• _The task_
When the records are reproduced, each one must match exactly, and no picture may be kept.

• _Supplied information_

•••

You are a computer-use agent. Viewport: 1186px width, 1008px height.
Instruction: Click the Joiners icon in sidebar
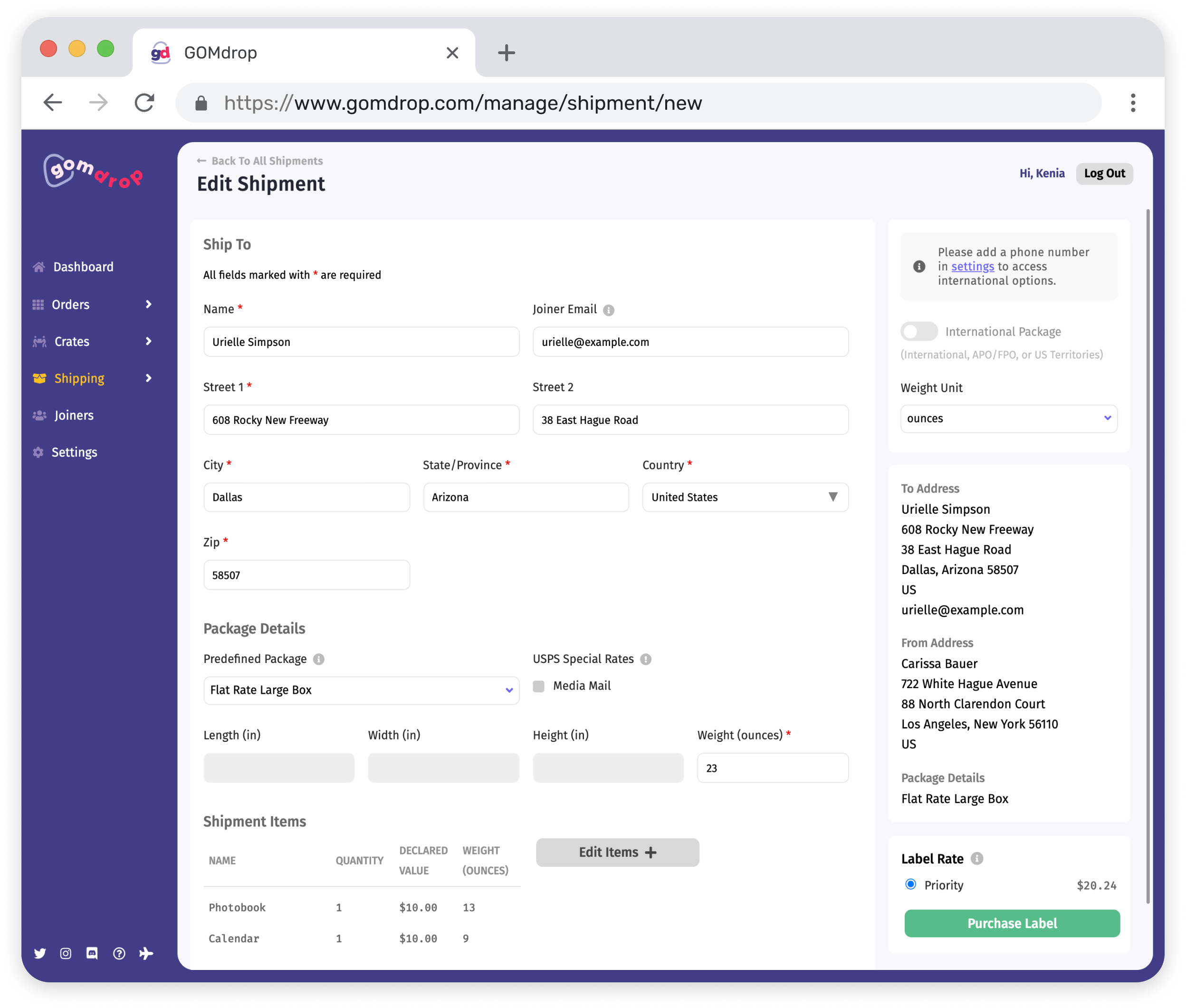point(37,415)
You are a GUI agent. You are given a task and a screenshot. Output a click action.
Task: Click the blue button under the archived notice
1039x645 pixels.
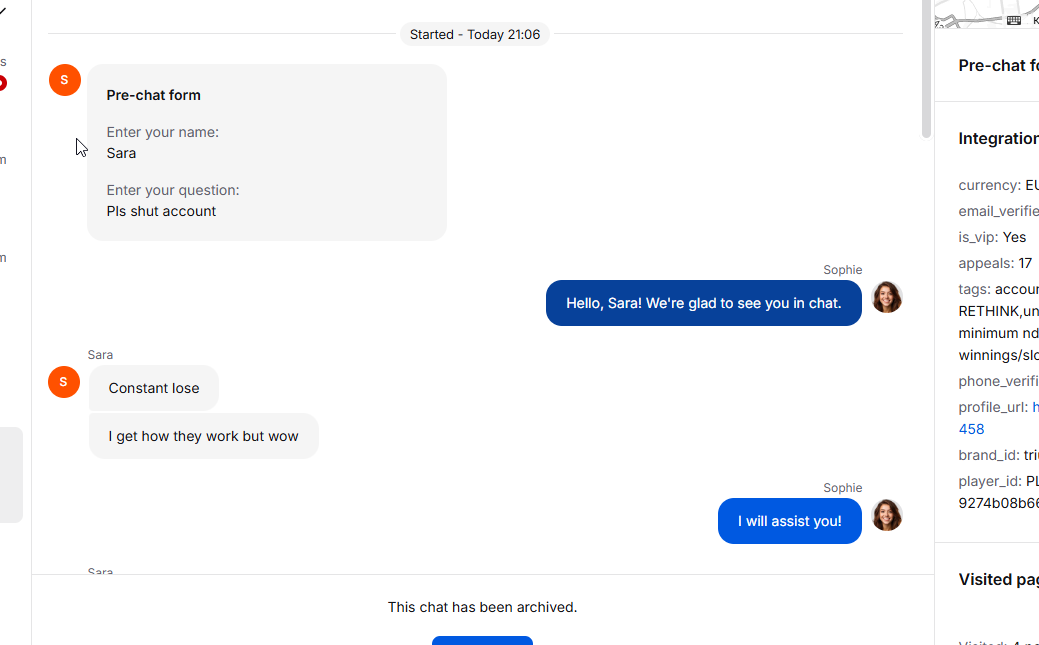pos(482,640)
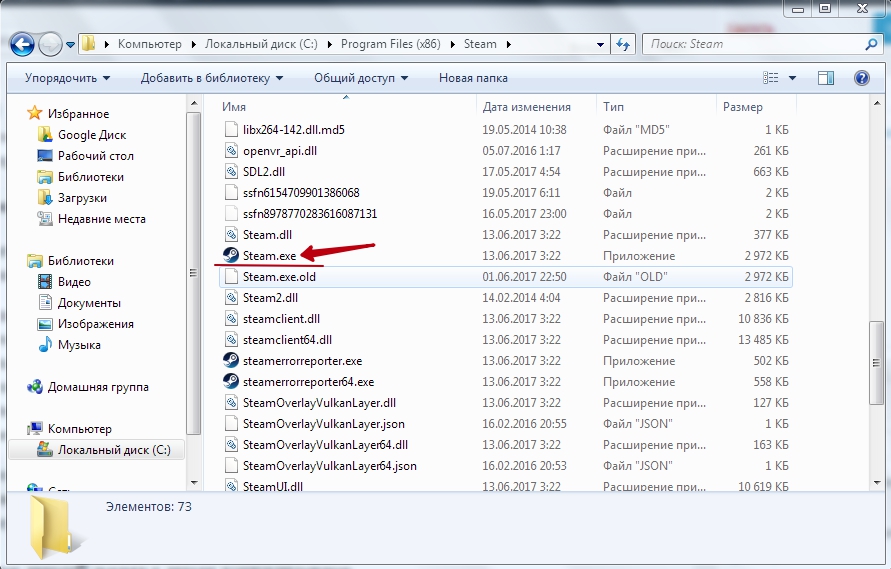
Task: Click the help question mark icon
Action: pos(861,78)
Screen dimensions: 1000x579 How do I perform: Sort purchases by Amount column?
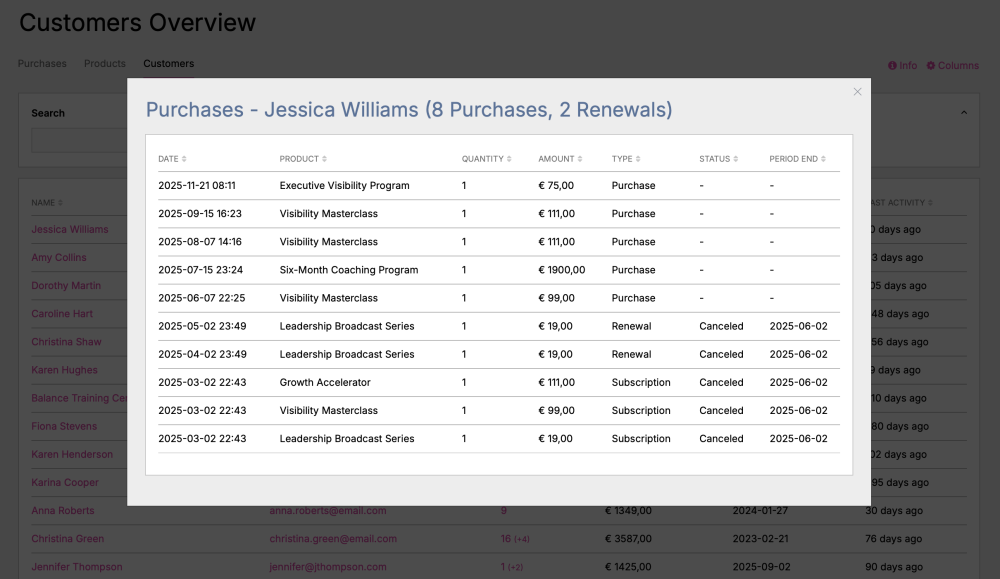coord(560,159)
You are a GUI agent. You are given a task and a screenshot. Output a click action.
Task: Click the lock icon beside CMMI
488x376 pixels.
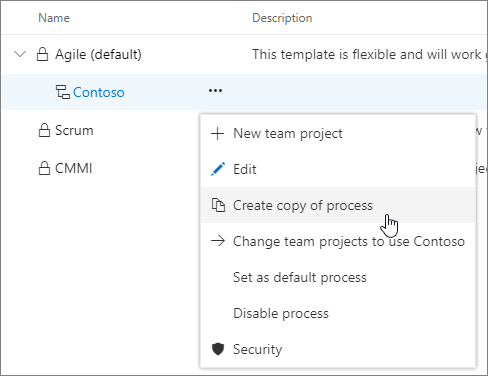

•••

• _Output for this exercise_
You are a computer-use agent. Viewport: 1186px width, 1008px height.
Instruction: Click the Joiners icon in sidebar
point(37,415)
You are a GUI agent. You are given a task and a screenshot. Output a click action.
Task: Click the blue button under the archived notice
1039x645 pixels.
pos(482,640)
Task: Click the help question mark icon
Action: pos(861,78)
Screen dimensions: 1000x579 How do I perform: Sort purchases by Amount column?
coord(560,159)
You are a GUI agent. You are given a task and a screenshot. Output a click action.
Task: Click the lock icon beside CMMI
488x376 pixels.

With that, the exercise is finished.